Code Llama is a family of large language models specialized for code generation and understanding, developed by Meta AI. Released in August 2023, Code Llama is built on top of Llama 2 and further trained on code-heavy datasets, producing models that achieve state-of-the-art performance among open-weight models on standard coding benchmarks. The model family includes three variants (Code Llama base, Code Llama-Python, and Code Llama-Instruct) offered in four parameter sizes: 7B, 13B, 34B, and 70B. Code Llama supports advanced capabilities such as fill-in-the-middle (FIM) code infilling, extended context windows of up to 100,000 tokens, and zero-shot instruction following for programming tasks.
The accompanying research paper, "Code Llama: Open Foundation Models for Code," was authored by Baptiste Roziere, Jonas Gehring, Fabian Gloeckle, Sten Sootla, Itai Gat, Xiaoqing Ellen Tan, Yossi Adi, Jingyu Liu, Romain Sauvestre, Tal Remez, Jeremy Rapin, Artyom Kozhevnikov, Ivan Evtimov, Joanna Bitton, Manish Bhatt, Cristian Canton Ferrer, Aaron Grattafiori, Wenhan Xiong, Alexandre Defossez, Jade Copet, Faisal Azhar, Hugo Touvron, Louis Martin, Nicolas Usunier, Thomas Scialom, and Gabriel Synnaeve. The paper was first posted on arXiv on August 24, 2023, and was later published as a conference paper at the Conference on Language Modeling (COLM) in 2024.
Before Code Llama, several models had demonstrated the potential of language models trained on code. OpenAI's Codex, the model behind GitHub Copilot, showed that GPT-based architectures could be adapted for code generation. The open-source community produced models like StarCoder (developed by BigCode and Hugging Face) and CodeGen (from Salesforce), which offered publicly available alternatives but with certain limitations in performance or licensing terms.
Meta's motivation for Code Llama was to provide a fully open-weight, commercially usable family of code models that could match or exceed the performance of proprietary systems. By starting from the already capable Llama 2 foundation and applying targeted code specialization, the research team aimed to create models that developers could run locally, fine-tune for domain-specific tasks, and integrate into their own tools without reliance on closed API services.
Code Llama inherits the transformer architecture of Llama 2, which is a decoder-only autoregressive transformer. The architecture incorporates several modern design choices that distinguish it from the original transformer formulation:
The tokenizer is a byte-pair encoding (BPE) tokenizer shared with Llama 2, featuring a vocabulary of 32,000 tokens.
| Parameter | 7B | 13B | 34B | 70B |
|---|---|---|---|---|
| Transformer layers | 32 | 40 | 48 | 80 |
| Attention heads | 32 | 40 | 48 | 64 |
| Embedding dimension | 4,096 | 5,120 | 8,192 | 8,192 |
| Context length (training) | 16,384 | 16,384 | 16,384 | 16,384 |
| Context length (inference) | 100,000 | 100,000 | 100,000 | 100,000 |
| Vocabulary size | 32,000 | 32,000 | 32,000 | 32,000 |
| GQA | No | No | Yes | Yes |
Code Llama is offered in three distinct variants, each tailored to different use cases:
The foundation model serves as the general-purpose code generation backbone. It is initialized from Llama 2 and further trained on a large corpus of code and code-adjacent data. The base model supports a wide range of programming languages and is suitable for code completion, code generation from natural language descriptions, and general code understanding tasks.

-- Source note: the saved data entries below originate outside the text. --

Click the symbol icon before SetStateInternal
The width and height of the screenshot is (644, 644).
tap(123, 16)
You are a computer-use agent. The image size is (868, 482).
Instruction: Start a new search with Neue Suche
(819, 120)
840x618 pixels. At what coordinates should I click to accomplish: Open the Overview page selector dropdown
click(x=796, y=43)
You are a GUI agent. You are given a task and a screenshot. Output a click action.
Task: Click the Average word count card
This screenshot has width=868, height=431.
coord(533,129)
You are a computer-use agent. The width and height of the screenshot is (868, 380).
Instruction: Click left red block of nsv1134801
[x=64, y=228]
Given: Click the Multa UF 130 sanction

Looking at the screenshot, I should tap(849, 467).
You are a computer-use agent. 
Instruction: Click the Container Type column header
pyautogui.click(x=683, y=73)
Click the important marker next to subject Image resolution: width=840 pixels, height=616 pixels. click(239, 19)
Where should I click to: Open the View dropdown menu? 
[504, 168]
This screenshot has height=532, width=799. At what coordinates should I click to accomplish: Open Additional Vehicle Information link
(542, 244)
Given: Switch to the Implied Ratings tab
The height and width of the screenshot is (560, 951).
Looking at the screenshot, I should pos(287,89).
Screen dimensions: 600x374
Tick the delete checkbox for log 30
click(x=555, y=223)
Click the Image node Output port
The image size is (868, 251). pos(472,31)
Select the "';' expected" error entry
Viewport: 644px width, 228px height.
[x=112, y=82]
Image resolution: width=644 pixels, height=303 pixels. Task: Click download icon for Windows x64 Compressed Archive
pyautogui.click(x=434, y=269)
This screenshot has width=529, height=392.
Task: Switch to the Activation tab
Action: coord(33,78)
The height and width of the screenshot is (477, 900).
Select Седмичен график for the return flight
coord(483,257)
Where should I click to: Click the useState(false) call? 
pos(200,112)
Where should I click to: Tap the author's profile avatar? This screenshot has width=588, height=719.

This variant undergoes additional training on a Python-specific dataset of 100 billion tokens after the initial code training phase. The Python-focused dataset comprises 75% Python code, 10% code in other languages, 10% natural language related to code, and 5% general natural language. Code Llama-Python consistently outperforms the base variant on Python-specific benchmarks such as HumanEval and is designed for developers working primarily in Python.
The instruction-tuned variant is fine-tuned to follow natural language instructions for programming tasks. It is designed for conversational coding assistance, where a user describes a task in plain English and the model generates the corresponding code. The instruction tuning uses a combination of proprietary instruction data and a self-instruct dataset generated through an automated pipeline (described in the Training section below). Code Llama-Instruct is the recommended variant for interactive and safety-sensitive applications.
| Variant | Description | Best For | FIM Support (7B/13B) | FIM Support (34B) | FIM Support (70B) |
|---|---|---|---|---|---|
| Code Llama (Base) | General-purpose code model | Code completion, generation | Yes | No | Yes |
| Code Llama-Python | Python-specialized | Python development | No | No | No |
| Code Llama-Instruct | Instruction-following | Conversational coding, Q&A | Yes | No | Yes |
The training of Code Llama follows a multi-stage pipeline, where each stage progressively adds capabilities to the base Llama 2 model. The entire training process, covering all 12 models (three variants at four sizes), required approximately 1.4 million GPU hours on NVIDIA A100-80GB hardware, performed on Meta's Research Super Cluster.
Starting from the pre-trained Llama 2 checkpoints, the models are further trained on a near-deduplicated dataset of publicly available code. The 7B, 13B, and 34B models were each trained on 500 billion tokens, while the 70B model (released later, in January 2024) was trained on 1 trillion tokens.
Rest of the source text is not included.